Output a verbatim copy of the data, cut off after the line that contains "Viewport: 1192px width, 670px height.".

[Data excerpts]
================

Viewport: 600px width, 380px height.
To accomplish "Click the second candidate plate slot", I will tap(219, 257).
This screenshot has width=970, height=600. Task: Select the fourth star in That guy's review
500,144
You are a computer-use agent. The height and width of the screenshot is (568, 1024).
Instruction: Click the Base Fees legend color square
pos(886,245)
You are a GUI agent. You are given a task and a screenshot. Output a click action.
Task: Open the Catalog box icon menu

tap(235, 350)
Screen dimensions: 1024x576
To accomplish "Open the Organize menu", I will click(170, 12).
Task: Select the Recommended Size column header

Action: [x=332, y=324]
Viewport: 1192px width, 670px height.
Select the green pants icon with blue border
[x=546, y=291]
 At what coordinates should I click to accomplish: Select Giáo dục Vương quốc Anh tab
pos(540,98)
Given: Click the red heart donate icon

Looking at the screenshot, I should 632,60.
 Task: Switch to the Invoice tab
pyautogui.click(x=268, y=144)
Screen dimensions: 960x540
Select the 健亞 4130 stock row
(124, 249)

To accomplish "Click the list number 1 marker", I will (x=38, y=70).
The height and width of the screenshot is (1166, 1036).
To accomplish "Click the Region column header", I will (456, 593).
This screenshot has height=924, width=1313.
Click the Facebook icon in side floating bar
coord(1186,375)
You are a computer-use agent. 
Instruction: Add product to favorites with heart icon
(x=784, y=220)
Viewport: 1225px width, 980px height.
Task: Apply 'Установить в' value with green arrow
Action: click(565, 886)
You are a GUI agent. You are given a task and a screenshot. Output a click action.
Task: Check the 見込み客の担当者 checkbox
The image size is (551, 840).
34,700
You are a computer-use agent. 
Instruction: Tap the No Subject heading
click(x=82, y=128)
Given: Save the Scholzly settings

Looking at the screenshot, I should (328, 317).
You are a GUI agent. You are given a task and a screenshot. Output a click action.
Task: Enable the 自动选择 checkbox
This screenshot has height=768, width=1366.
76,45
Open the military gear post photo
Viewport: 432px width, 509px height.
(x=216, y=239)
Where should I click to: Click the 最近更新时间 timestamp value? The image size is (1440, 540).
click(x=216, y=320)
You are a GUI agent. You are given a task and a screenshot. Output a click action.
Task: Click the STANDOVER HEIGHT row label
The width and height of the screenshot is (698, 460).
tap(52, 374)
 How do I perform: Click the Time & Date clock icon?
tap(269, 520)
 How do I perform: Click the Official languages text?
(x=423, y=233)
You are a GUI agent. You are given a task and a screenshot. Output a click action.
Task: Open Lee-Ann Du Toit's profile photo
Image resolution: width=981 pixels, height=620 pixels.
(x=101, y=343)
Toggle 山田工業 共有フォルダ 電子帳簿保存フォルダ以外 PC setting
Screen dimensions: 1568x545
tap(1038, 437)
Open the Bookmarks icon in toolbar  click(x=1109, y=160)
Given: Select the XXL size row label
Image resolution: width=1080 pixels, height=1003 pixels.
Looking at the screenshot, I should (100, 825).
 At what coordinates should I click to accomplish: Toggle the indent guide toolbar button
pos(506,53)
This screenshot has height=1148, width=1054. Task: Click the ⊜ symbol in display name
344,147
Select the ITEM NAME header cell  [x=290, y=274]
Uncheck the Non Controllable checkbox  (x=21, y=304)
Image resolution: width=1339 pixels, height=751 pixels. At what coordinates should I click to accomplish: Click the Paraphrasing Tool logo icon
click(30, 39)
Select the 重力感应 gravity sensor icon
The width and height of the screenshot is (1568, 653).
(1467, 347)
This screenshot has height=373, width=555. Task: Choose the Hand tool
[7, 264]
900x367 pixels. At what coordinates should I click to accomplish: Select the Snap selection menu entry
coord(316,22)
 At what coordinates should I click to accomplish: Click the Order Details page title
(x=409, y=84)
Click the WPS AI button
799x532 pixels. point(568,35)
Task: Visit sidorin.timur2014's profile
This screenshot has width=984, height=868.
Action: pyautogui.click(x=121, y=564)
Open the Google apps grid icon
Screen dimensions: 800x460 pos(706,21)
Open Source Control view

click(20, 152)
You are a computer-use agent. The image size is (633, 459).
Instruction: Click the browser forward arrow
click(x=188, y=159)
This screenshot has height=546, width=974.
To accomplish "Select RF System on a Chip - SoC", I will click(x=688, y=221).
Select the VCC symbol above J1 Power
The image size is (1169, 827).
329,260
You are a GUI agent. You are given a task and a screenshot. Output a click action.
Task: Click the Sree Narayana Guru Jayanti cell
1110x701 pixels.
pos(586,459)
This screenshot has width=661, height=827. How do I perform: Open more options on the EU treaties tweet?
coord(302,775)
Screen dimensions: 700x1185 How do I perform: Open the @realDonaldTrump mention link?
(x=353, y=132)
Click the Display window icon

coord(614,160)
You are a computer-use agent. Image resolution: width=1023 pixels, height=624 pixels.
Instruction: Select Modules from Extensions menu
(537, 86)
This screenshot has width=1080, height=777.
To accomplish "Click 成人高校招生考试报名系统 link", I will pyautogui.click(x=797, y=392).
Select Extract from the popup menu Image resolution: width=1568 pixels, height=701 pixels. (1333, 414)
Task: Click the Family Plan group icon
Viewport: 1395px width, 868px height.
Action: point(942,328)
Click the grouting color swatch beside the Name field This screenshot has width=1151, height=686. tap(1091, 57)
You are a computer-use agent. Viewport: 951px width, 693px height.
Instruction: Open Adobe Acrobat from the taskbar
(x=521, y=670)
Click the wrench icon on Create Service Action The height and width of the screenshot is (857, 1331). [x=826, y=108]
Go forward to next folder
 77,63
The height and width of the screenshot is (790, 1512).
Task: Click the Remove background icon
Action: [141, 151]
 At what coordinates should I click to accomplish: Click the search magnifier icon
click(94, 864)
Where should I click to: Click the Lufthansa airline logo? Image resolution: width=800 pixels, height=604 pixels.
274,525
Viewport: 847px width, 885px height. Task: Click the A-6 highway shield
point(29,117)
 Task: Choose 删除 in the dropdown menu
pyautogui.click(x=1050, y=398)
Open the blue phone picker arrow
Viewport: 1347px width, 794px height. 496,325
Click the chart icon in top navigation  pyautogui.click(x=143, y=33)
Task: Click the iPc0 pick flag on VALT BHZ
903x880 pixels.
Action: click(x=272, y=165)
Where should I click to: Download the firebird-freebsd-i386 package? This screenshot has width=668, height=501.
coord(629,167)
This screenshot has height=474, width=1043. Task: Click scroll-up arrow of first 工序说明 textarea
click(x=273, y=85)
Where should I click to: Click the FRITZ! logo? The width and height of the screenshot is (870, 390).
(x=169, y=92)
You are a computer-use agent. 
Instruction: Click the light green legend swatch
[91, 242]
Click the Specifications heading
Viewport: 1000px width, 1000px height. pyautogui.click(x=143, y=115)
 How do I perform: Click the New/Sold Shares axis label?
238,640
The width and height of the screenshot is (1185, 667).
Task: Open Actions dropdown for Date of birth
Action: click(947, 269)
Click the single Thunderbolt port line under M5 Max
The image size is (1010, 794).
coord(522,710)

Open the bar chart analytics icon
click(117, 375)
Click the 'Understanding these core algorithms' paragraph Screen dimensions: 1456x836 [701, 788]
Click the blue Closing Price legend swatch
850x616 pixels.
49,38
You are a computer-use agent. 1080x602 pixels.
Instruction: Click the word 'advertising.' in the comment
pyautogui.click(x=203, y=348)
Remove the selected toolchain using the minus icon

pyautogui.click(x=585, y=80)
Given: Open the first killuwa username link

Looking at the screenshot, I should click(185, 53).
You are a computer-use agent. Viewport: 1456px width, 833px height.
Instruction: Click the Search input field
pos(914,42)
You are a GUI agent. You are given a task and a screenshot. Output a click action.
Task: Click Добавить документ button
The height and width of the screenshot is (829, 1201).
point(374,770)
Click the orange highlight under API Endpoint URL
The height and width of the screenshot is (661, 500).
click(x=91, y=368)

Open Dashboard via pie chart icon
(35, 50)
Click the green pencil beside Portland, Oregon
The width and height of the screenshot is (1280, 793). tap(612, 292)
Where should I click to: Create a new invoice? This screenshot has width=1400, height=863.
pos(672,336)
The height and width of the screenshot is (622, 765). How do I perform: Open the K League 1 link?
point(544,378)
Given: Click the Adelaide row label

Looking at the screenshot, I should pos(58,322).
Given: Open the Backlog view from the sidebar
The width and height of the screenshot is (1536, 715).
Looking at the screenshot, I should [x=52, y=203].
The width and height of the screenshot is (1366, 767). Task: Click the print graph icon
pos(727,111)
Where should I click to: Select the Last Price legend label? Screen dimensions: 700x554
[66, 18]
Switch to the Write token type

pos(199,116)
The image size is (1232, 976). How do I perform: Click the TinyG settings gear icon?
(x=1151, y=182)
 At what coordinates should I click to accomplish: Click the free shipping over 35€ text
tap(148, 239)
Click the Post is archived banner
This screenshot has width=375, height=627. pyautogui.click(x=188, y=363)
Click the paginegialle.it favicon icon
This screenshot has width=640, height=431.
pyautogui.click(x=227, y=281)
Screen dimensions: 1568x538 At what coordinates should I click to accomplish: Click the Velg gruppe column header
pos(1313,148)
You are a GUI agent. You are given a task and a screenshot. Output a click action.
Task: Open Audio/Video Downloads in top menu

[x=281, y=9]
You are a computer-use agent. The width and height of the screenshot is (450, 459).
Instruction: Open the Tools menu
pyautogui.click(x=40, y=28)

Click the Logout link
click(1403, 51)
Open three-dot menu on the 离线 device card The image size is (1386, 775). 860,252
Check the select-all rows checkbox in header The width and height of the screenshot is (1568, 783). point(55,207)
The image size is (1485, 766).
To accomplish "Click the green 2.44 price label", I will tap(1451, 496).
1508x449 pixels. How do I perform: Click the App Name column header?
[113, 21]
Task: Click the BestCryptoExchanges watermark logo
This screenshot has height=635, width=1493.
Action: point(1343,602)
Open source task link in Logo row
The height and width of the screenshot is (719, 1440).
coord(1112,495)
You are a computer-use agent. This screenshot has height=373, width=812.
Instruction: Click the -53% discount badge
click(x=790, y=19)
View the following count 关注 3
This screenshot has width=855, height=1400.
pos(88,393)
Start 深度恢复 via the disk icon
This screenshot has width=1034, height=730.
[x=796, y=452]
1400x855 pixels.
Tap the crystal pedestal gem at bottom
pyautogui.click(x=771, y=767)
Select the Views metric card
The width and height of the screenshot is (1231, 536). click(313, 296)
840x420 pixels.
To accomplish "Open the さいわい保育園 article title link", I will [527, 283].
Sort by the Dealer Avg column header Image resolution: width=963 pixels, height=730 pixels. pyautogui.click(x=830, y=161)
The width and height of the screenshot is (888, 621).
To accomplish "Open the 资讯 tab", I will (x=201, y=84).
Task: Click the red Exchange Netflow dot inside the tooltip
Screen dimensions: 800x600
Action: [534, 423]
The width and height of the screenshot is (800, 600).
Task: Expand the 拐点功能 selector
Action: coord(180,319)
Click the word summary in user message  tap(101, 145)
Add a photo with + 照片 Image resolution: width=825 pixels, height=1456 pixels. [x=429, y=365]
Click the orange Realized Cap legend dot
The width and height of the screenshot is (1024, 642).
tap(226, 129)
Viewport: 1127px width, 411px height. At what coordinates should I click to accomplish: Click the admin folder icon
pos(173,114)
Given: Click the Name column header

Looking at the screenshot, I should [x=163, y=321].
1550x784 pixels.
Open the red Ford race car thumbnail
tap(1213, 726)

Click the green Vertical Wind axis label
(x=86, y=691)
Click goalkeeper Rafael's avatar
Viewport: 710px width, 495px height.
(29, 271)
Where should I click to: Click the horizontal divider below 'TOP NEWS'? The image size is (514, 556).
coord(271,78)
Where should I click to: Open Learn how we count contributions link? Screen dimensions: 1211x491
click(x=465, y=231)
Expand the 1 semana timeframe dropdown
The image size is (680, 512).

================

» Solution below
Viewport: 600px width, 380px height.
To accomplish "Click the second candidate plate slot", I will tap(219, 257).
This screenshot has width=970, height=600. Task: Select the fourth star in That guy's review
500,144
You are a computer-use agent. The height and width of the screenshot is (568, 1024).
Instruction: Click the Base Fees legend color square
pos(886,245)
You are a GUI agent. You are given a task and a screenshot. Output a click action.
Task: Open the Catalog box icon menu

tap(235, 350)
Screen dimensions: 1024x576
To accomplish "Open the Organize menu", I will click(170, 12).
Task: Select the Recommended Size column header

Action: [x=332, y=324]
Viewport: 1192px width, 670px height.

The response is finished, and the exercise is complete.